## EXERCISE GOAL
Return only how many lines in the data include the string "bottom".

(Dataset items)
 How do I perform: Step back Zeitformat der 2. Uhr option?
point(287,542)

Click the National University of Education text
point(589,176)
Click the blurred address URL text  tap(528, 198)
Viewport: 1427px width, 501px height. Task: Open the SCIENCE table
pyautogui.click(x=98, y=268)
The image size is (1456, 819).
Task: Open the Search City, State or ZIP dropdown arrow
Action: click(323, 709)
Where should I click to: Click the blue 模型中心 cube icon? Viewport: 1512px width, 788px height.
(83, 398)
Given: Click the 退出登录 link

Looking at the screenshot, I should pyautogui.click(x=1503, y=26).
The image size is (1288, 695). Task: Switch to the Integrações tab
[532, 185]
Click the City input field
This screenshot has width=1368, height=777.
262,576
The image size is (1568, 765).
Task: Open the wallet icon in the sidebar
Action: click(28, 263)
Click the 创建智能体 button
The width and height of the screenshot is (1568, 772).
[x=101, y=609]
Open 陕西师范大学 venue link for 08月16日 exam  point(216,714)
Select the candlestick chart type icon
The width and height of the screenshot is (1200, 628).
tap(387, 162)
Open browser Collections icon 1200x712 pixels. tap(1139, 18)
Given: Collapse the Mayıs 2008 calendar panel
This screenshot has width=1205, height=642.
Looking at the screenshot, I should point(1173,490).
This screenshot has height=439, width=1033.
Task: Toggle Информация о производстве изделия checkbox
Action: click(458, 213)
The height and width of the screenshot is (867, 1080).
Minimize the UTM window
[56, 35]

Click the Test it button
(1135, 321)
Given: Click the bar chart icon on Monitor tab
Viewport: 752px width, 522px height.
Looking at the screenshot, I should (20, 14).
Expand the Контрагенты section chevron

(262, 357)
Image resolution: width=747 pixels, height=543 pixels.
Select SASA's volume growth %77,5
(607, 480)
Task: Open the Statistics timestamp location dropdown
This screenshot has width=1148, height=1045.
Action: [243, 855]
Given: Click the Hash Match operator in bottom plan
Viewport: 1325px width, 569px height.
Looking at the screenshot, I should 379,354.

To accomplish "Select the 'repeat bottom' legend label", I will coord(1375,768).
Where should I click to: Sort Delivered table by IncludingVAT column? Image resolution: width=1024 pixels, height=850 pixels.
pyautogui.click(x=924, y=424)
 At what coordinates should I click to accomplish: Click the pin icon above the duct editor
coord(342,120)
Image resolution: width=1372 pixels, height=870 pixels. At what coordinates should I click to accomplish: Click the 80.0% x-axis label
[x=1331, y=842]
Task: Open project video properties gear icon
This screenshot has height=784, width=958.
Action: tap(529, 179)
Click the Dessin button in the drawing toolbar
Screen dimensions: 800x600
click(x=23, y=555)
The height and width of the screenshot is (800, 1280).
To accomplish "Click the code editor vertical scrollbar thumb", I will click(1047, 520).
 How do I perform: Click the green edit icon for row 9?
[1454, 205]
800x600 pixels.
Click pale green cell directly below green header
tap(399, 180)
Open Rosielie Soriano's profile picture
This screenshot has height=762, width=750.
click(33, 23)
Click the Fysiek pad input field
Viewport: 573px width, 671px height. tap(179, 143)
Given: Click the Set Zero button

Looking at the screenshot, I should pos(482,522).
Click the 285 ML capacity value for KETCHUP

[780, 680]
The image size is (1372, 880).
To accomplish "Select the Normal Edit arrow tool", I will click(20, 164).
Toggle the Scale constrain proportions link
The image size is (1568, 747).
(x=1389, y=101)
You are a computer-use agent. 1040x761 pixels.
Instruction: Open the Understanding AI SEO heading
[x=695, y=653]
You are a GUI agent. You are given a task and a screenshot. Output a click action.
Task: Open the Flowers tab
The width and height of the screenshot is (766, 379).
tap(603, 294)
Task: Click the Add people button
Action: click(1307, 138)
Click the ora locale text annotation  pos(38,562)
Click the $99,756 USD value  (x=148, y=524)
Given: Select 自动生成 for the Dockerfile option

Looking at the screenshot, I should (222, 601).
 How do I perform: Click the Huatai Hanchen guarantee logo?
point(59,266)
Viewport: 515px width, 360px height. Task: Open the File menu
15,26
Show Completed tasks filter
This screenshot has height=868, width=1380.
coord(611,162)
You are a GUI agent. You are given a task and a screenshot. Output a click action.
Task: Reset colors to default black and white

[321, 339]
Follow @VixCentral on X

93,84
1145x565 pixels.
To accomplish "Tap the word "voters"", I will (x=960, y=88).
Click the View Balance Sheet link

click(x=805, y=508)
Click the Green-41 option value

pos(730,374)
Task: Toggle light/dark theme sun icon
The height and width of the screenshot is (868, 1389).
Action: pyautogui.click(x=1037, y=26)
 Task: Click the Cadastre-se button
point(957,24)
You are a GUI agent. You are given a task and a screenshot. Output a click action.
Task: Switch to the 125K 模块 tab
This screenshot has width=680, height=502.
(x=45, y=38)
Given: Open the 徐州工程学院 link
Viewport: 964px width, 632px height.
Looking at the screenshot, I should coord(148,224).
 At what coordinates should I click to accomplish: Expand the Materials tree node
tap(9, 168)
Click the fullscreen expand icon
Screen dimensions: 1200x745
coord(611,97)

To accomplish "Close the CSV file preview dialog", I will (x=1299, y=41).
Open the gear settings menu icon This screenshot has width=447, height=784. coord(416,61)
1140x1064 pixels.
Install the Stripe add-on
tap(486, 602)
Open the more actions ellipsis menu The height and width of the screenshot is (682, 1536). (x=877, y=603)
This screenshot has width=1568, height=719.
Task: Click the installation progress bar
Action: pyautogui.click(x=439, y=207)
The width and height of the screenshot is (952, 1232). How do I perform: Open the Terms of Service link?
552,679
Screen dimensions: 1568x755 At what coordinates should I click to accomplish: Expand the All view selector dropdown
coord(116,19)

## TASK RESPONSE
2